[Start of section]

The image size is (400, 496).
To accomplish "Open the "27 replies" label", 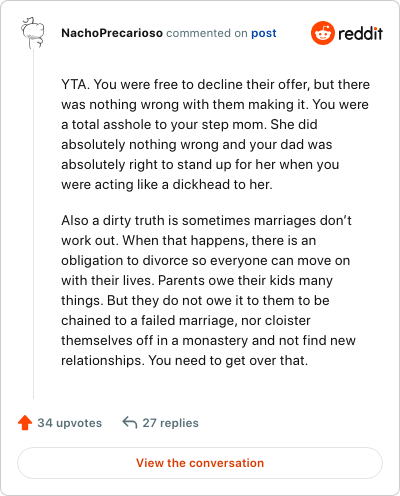I will [x=171, y=423].
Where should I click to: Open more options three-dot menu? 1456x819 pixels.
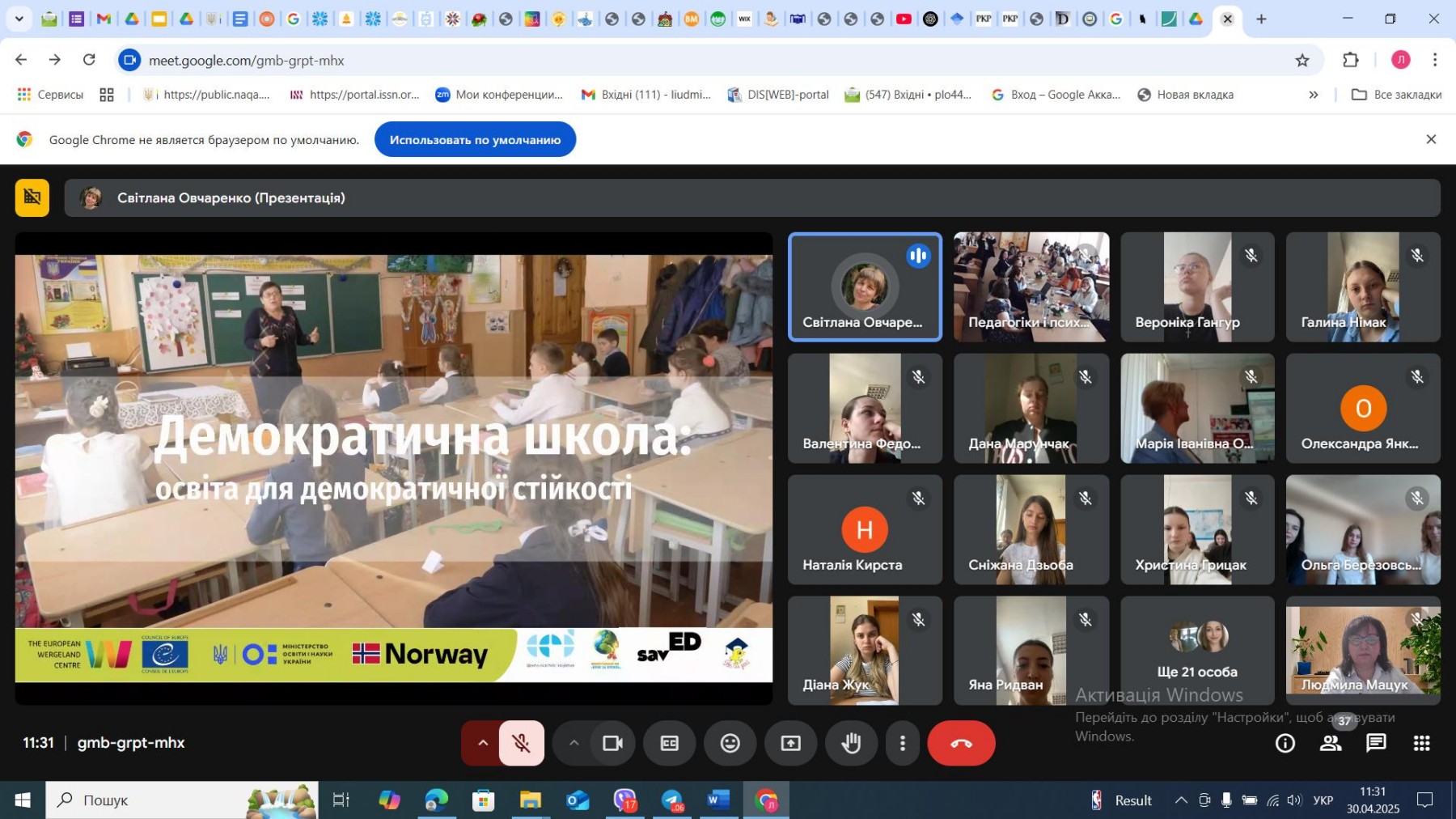[903, 743]
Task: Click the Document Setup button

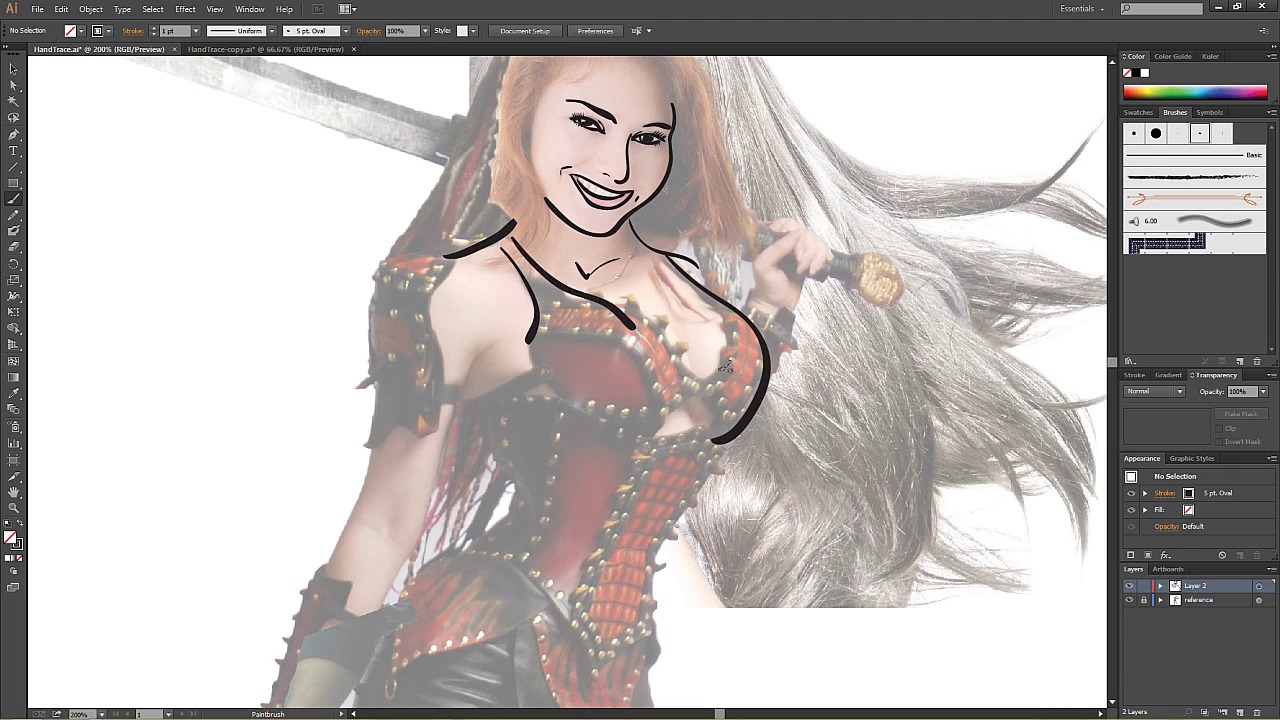Action: click(x=525, y=31)
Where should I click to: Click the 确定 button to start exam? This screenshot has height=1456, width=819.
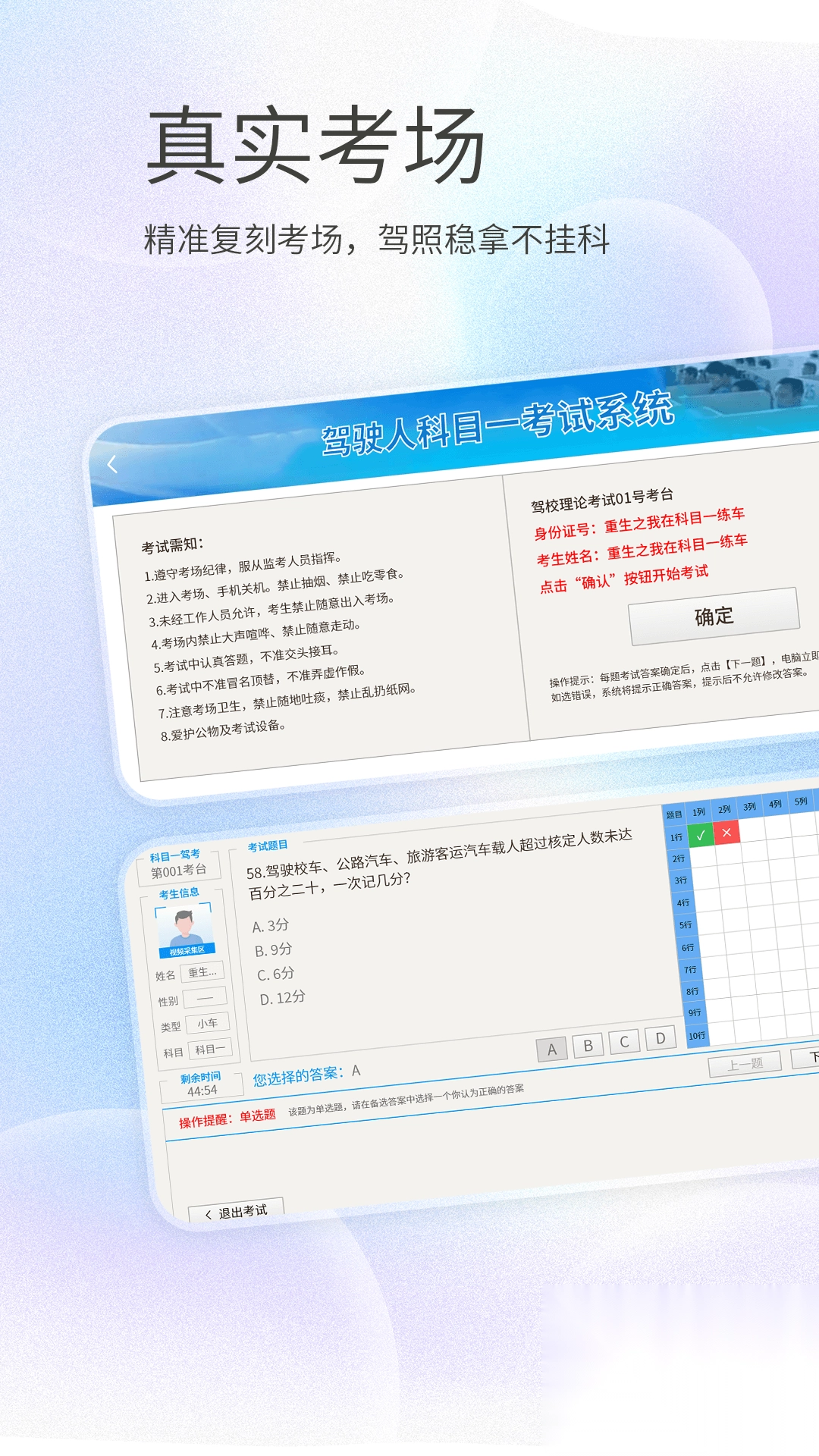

[End of section]

▸ Your task: Only the lines from the one with "Where should I click to: Open" through the final line of the entries above should be transcribed, exactly and without pictures.

▸ Answer area:
Where should I click to: Open more options three-dot menu? 1456x819 pixels.
[903, 743]
Task: Click the Document Setup button

Action: click(x=525, y=31)
Where should I click to: Click the 确定 button to start exam? This screenshot has height=1456, width=819.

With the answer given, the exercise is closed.